(Problem)
Can you rewrite the records from the start up to and including the line with "Action: [x=720, y=60]" as a two-column CSV with the headers instruction and response? Give one row per record, put its text under instruction and its answer under response, quote each field, turn line breaks into spaces, and leave the pictures out.

(Recorded information)
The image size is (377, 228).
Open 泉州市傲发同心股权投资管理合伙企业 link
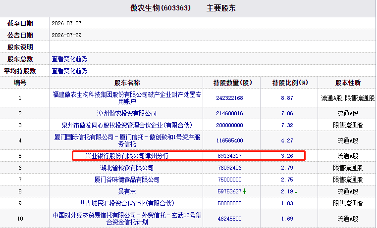[127, 125]
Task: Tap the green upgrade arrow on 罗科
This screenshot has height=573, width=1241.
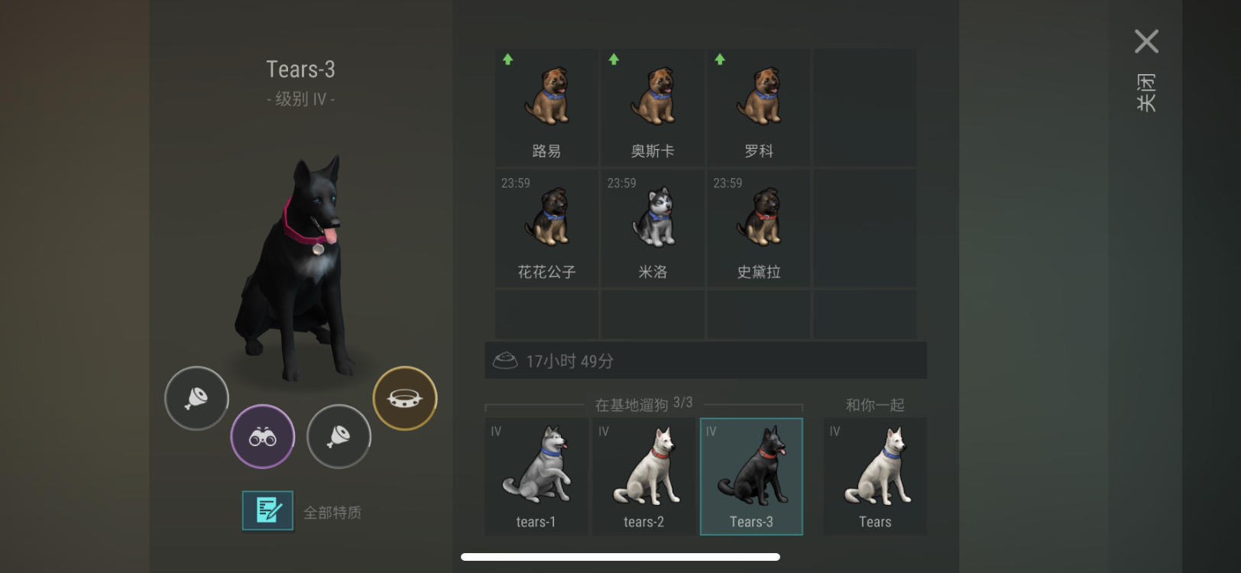Action: [x=720, y=60]
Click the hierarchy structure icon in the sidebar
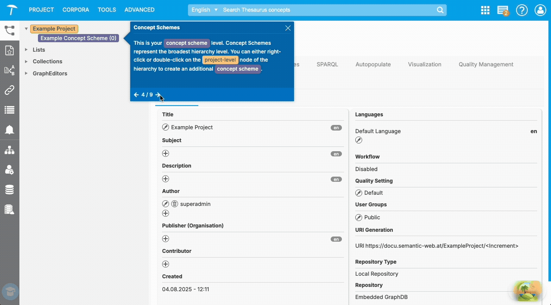Image resolution: width=551 pixels, height=305 pixels. [x=9, y=149]
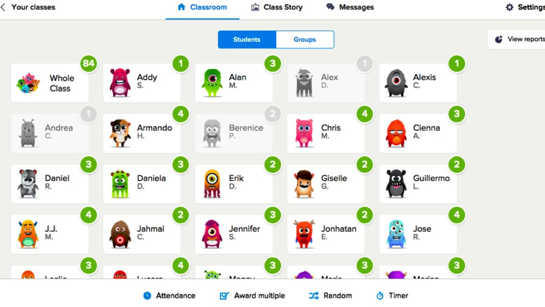Click the Timer stopwatch icon
Viewport: 545px width, 307px height.
click(x=380, y=296)
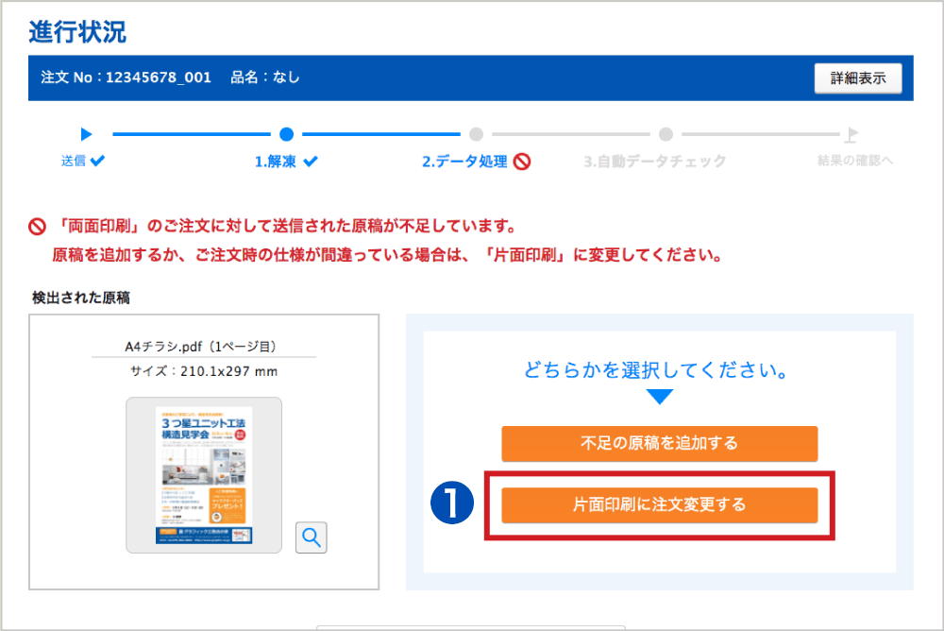Click the checkmark next to 1.解凍

311,162
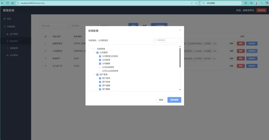Screen dimensions: 269x140
Task: Focus the 筛选权限 filter input
Action: [168, 40]
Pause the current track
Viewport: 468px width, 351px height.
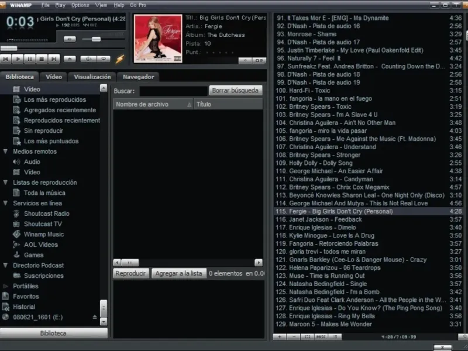[30, 59]
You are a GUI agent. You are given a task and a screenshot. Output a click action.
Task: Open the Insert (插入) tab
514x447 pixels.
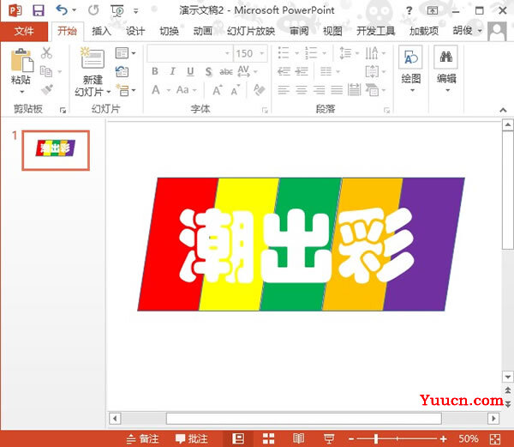point(101,31)
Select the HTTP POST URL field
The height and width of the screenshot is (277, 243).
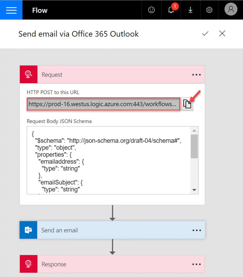pyautogui.click(x=103, y=104)
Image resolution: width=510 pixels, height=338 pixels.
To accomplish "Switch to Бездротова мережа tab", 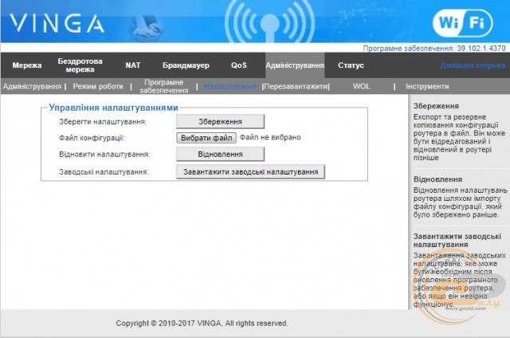I will pos(80,65).
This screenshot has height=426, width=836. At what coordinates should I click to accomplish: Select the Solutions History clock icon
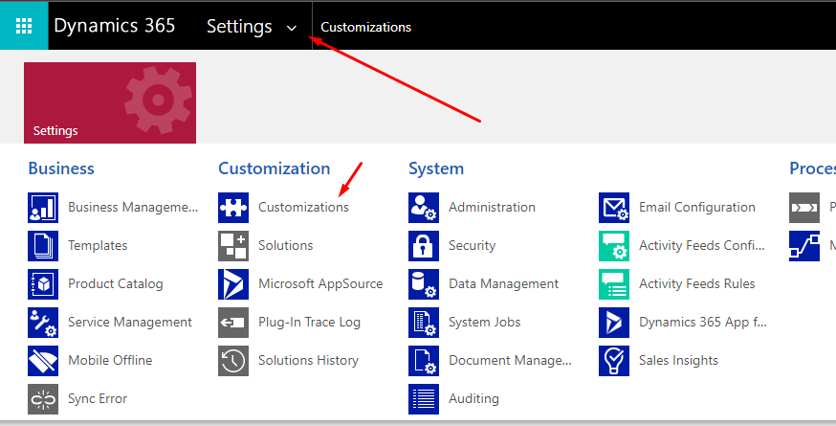point(233,360)
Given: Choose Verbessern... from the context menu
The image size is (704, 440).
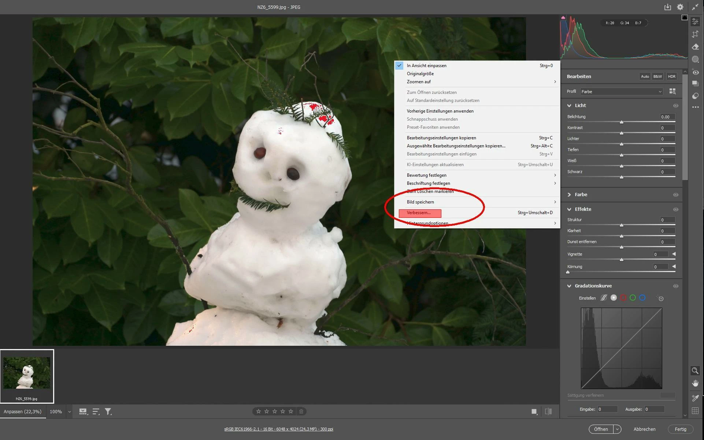Looking at the screenshot, I should click(419, 213).
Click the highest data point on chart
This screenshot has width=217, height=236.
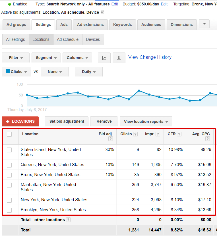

(Answer to this problem)
instruction,response
"The image size is (377, 228). Open 泉州市傲发同心股权投资管理合伙企业 link","[127, 125]"
"Task: Tap the green upgrade arrow on 罗科 This screenshot has height=573, width=1241.","Action: [x=720, y=60]"